> **Задание A**: Подсчитайте строки перечня, в которых встречается слово «Viewport». В ответе укажите только число.

План эвакуации четко предписывал, кому и когда надлежит покинуть лёд, но, тем не менее, все здоровые рвались к высокой чести улететь последними. Энтузиастов набралось так много, что один из наших руководителей предложил: во избежание споров не десять, а пятьдесят челюскинцев считать последним десятком. К вечеру 12 апреля на льдине осталось всего шесть человек.
Был незабываемо прекрасный вечер. Полнейший штиль. С вышки отличная видимость на десятки миль. Абсолютная тишина. Изредка чуть-чуть похрустывает лёд. В этом огромном ледяном царстве нас шестеро — исполняющий обязанности начальника экспедиции Бобров, капитан Воронин, начальник аэродрома Саша Погосов, боцман Загорский, Сима Иванов, я и наши лохматые друзья — ушаковские собаки. Как положено, я сижу за приемником в ожидании сообщений из Ванкарема, что самолеты пошли к нам, и вдруг сообщение другого сорта: «Летчики устали, машины требуют осмотра. Поспите последнюю ночь. Самолеты прилетят за вами завтра».
Нельзя сказать, что от этой радиограммы мы пришли в неописуемый восторг. Признаться, мы рассчитывали, что успеем 12 апреля добраться до материка. Но деваться некуда — надо ждать! Никто так не интересовался погодой, как мы в этот вечер. Последние дни держалась на редкость хорошая летная погода с отличной видимостью. В тех местах, где мы бедовали, такая погода — большая редкость. Стоял устойчивый антициклон, и не нужно было быть особенно догадливым, чтобы сообразить: рано или поздно отличная погода кончится и начнется плохая.

> **Исходные данные**:

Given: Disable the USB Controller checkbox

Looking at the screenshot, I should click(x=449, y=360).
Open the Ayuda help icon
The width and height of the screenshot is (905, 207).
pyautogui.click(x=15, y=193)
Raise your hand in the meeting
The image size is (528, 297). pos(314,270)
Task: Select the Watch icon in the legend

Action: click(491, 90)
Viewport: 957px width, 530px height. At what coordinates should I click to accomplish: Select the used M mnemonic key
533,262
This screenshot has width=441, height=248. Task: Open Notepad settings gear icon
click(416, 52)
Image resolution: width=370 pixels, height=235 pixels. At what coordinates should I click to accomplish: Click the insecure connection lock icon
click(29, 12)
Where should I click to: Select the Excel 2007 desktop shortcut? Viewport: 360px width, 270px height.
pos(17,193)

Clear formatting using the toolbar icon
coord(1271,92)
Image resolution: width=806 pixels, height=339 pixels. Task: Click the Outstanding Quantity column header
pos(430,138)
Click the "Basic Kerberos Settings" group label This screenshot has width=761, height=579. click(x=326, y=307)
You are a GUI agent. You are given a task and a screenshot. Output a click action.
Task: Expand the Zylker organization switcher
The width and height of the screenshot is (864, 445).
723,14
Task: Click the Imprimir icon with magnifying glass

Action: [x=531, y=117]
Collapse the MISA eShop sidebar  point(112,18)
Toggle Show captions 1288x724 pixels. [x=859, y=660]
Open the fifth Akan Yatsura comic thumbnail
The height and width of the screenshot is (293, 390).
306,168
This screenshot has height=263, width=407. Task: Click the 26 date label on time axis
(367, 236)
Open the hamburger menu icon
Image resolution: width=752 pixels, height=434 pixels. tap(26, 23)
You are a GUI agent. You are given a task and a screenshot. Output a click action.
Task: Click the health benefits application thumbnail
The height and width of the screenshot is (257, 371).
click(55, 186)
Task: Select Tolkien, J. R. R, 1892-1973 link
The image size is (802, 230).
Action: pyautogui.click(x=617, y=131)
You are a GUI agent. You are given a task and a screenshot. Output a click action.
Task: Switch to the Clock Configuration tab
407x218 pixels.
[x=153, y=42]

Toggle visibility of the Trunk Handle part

> **Задание B**:
Ответьте на вопросы по тексту об эвакуации челюскинцев со льдины.
(i) Сколько человек осталось на льдине к вечеру 12 апреля?
(ii) Откуда ожидали сообщения о том, что самолеты вылетели к льдине?
(iii) Какое атмосферное явление держалось в последние дни?

> **Разобранное решение A**: 2

> **Разобранное решение B**:
(i) Шесть человек.
(ii) Из Ванкарема.
(iii) Устойчивый антициклон.